Open Giu-F opened 2 months ago
Hi Giulia,
No, currently only 0.9 and 0.99, not implemented in the R package. This thing is quite untested (and not investigated in literature), I woud recommend to go with 0.9 then, for extra confidence. Also, typically, the number of IDs at 0.9 is almost the same as at 0.75.
For R, can try https://github.com/tvpham/msproteomics - it's specifically meant to process DIA-NN output (the main report).
Best, Vadim
Hi Vadim, Thanks for the reply. The package you linked has almost no explanation on how to use it… and it’s for python. I am working on a phospho SILAC dataset, and you recommend to use the report for analysis. So even if I go for 0.9, I still need to apply the top1 method on the main report. Any chance you guys are planning to implement it in Diann R package any time soon?
0.9 and 0.99 matrices are ready to use, i.e. no need to apply Top 1. But it's not channel-specific. So if you'd like to do phosphosite quant in channel-specific manner, you indeed need to write custom-scripts to do that. Should not be too difficult though. Yes, we likely implement this in the future, I will add it to the todo list, but most likely will not appear in the next update.

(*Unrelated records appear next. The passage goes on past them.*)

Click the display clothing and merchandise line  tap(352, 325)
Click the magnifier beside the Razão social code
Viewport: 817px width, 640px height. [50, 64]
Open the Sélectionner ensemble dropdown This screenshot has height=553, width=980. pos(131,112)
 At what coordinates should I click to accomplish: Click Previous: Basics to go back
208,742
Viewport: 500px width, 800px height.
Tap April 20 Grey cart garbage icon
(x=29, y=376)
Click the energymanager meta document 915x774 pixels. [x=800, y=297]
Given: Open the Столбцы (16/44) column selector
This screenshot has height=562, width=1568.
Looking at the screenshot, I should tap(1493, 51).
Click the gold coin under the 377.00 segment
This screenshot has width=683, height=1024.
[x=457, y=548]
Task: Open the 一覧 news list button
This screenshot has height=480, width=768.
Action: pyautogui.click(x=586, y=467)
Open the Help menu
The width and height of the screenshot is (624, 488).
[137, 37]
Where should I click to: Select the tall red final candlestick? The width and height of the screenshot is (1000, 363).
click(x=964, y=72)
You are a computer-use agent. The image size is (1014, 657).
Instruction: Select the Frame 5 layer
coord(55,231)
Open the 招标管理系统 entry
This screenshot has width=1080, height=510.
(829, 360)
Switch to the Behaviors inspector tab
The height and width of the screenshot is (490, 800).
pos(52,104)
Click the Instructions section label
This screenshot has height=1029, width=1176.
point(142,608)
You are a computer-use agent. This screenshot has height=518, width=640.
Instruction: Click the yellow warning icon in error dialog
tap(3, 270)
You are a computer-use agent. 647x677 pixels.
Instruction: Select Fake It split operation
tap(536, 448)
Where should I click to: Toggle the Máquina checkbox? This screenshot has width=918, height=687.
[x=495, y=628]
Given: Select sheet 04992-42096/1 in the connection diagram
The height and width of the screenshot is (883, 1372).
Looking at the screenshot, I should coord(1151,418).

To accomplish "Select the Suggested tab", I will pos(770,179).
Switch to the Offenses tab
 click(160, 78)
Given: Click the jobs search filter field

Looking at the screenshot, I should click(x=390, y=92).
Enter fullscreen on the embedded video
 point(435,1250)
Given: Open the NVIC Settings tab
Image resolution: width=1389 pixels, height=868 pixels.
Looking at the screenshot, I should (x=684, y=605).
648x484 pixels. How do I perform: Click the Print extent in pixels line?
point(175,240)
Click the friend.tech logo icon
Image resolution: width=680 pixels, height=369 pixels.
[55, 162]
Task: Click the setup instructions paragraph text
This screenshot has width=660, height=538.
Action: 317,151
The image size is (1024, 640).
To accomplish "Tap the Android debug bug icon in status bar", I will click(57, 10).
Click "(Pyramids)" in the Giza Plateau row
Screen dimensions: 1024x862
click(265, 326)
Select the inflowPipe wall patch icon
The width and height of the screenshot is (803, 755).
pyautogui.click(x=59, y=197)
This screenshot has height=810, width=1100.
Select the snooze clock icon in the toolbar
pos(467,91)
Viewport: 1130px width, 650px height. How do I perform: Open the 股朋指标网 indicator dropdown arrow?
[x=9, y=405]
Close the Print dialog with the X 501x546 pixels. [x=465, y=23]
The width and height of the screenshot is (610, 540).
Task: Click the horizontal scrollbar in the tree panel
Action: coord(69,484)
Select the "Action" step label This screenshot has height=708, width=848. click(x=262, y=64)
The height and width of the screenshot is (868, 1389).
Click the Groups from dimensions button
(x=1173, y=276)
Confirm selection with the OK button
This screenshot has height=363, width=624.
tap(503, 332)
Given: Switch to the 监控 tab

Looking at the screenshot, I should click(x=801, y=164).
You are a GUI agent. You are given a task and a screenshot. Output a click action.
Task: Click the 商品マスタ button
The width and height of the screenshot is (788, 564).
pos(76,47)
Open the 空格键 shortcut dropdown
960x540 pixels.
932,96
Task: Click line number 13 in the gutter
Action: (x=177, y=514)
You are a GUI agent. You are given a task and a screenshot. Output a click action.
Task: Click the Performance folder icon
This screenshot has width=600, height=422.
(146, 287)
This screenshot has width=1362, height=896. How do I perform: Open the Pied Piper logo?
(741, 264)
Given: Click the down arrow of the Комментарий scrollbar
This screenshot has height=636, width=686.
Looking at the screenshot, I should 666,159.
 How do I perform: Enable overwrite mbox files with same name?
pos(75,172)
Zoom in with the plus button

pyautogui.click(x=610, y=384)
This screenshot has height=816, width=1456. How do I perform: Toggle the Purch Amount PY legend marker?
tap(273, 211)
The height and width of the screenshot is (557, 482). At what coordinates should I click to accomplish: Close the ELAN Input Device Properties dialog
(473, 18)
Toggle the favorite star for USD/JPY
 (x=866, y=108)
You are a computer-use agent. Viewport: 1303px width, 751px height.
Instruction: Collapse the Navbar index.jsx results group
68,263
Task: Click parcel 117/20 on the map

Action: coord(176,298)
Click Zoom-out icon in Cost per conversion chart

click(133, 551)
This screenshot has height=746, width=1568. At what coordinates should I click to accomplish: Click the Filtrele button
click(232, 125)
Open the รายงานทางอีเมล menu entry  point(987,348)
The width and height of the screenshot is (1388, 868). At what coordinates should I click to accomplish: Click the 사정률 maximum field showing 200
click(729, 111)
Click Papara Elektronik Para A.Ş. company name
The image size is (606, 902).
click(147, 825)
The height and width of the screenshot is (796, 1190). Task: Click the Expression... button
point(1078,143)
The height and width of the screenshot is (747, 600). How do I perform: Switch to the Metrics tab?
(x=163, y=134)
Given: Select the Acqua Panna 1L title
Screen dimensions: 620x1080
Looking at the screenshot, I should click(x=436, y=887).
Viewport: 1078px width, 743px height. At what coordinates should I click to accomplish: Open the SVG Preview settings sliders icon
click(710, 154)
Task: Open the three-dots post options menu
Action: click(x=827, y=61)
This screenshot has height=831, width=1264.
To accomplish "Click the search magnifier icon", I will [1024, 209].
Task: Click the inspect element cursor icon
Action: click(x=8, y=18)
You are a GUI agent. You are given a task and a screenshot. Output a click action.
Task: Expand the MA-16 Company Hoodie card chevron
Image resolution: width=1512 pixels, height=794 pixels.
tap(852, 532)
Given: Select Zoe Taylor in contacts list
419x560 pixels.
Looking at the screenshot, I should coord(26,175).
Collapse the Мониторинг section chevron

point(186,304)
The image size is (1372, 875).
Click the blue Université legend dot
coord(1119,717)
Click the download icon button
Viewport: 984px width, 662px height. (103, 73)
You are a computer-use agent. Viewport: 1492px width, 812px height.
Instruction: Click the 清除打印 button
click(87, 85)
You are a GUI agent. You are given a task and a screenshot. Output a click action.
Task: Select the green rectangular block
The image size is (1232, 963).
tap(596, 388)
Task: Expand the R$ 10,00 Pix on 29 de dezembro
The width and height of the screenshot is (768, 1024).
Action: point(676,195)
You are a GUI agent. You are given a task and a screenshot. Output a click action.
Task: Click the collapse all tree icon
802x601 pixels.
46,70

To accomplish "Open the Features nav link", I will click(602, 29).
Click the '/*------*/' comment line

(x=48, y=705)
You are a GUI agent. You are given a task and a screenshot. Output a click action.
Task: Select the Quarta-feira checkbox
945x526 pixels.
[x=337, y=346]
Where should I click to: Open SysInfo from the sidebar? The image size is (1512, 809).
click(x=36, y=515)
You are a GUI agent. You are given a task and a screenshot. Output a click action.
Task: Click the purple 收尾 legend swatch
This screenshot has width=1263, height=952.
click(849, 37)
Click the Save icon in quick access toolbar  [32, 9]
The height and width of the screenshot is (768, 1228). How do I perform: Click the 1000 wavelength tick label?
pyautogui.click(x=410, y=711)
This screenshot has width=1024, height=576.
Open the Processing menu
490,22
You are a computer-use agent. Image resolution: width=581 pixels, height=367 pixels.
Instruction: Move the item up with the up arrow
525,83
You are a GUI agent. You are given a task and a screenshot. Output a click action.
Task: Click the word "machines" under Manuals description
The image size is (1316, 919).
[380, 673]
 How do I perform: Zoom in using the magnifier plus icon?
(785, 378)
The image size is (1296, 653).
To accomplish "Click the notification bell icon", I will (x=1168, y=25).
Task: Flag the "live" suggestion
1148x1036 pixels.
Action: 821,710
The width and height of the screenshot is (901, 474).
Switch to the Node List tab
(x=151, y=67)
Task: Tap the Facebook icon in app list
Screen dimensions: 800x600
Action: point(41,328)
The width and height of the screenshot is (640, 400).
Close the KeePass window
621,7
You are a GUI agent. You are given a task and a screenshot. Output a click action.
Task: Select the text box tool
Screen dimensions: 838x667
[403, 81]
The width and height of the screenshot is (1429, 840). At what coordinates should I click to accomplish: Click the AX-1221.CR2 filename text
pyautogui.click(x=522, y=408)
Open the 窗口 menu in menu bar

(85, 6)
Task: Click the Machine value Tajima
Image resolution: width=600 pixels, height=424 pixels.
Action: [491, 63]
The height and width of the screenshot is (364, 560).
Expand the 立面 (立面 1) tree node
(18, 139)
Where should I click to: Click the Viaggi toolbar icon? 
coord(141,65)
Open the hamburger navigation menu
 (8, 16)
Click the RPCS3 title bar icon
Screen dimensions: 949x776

While making the custom-script, I noticed that the column "Site.Occupancy.Probabilities" matches the PTM.Site.Confidence, not the Lib.PTM.Site.Confidence. Does a column named "Lib.Site.Occupancy.Probabilities" exist? Are the matrixes filtered using these Site.Occupancy.Probabilities or the ones calculated after MBR (hypothetical column "Lib.Site.Occupancy.Probabilities")? Thanks. Br, Giulia
Hi Giulia,
Not sure what do you mean by a column matching another column? Lib.Site.Occupancy.Probabilities does not exist.
0.9 and 0.99 phospho matrices are filtered using Site.Occupancy.Probabilities.
Best, Vadim
What if you are using MBR? Shouldn't you filter on Lib.PTM.Site.Confidence? However, if you filter on Site.Occupancy.Probabilities, it's like filtering on PTM.Site.Confidence?
"Shouldn't you filter on Lib.PTM.Site.Confidence?" - not sure if this is necessary.
Further detail needed to implement custom script -- how can one derive Site # info from the parquet output?
What do you mean? There’s a column that lists the positions of the sites within a protein, for each precursor identification. So each pair (protein, site position) is a unique site id. But you only need a custom script if the phosphosite matrices produced by DIA-NN are not suitable for your purposes.
Sorry I'm not so familiar w/ the domain, but as far as I can tell Modeified.Sequence gives location of phosphorylation within the peptide, but not the index within the whole protein seq, i.e. Site:549
There’s another column with the site index, I don’t remember the column name (writing from phone), but should be easy to find. The column will have required info if you analysed with phospho specified as var mod
There’s another column with the site index, I don’t remember the column name (writing from phone)
Ah thanks, it's Protein.Sites
you only need a custom script if the phosphosite matrices produced by DIA-NN are not suitable for your purposes.
It seems the cutoffs are quite conservative, https://www.nature.com/articles/s41467-022-35740-1 seems to report that 0.01 is fine general cutoff and even 0.51 is stringent, for example. For a given confidence DIA-NN has lower empirical FDR than Spectronaut.
Hi, I would like to get phosphosite level information with the top1 method with a 0.75 cutoff, instead of the 0.9 or 0.99 used to generate the matrixes. Has the top1 method been implemented in the Diann R package?